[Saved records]
□ □ □ □ □ □ □
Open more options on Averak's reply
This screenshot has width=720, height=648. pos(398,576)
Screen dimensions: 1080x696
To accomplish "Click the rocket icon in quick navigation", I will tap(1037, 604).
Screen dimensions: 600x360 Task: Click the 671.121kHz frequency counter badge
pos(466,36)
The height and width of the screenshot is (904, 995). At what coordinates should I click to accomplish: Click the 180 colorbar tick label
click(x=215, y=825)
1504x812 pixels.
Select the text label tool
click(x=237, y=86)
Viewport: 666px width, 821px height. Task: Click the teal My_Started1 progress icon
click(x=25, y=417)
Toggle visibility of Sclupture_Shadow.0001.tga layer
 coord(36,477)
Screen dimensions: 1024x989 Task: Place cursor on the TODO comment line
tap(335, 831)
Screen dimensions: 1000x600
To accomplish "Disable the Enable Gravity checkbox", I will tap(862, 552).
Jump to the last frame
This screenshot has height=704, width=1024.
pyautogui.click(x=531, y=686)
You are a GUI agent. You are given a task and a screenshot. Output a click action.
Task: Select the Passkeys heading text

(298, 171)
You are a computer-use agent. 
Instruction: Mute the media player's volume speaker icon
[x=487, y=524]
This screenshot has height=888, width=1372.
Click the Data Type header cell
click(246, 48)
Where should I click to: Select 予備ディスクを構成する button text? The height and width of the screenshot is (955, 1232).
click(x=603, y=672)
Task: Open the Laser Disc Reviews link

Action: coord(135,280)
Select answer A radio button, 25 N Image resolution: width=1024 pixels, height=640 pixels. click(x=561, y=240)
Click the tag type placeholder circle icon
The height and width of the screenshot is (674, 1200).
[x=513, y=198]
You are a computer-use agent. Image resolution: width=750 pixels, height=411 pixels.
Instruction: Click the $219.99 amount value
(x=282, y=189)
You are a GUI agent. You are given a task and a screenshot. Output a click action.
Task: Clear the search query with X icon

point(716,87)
□ □ □ □ □ □ □
▶ _Aim of the exercise_: Pick out each line of the records that contains the word "This", and write those lines out unchanged.

▶ _Task answer_:
This screenshot has width=720, height=648. pos(398,576)
This screenshot has height=704, width=1024.
This screenshot has height=888, width=1372.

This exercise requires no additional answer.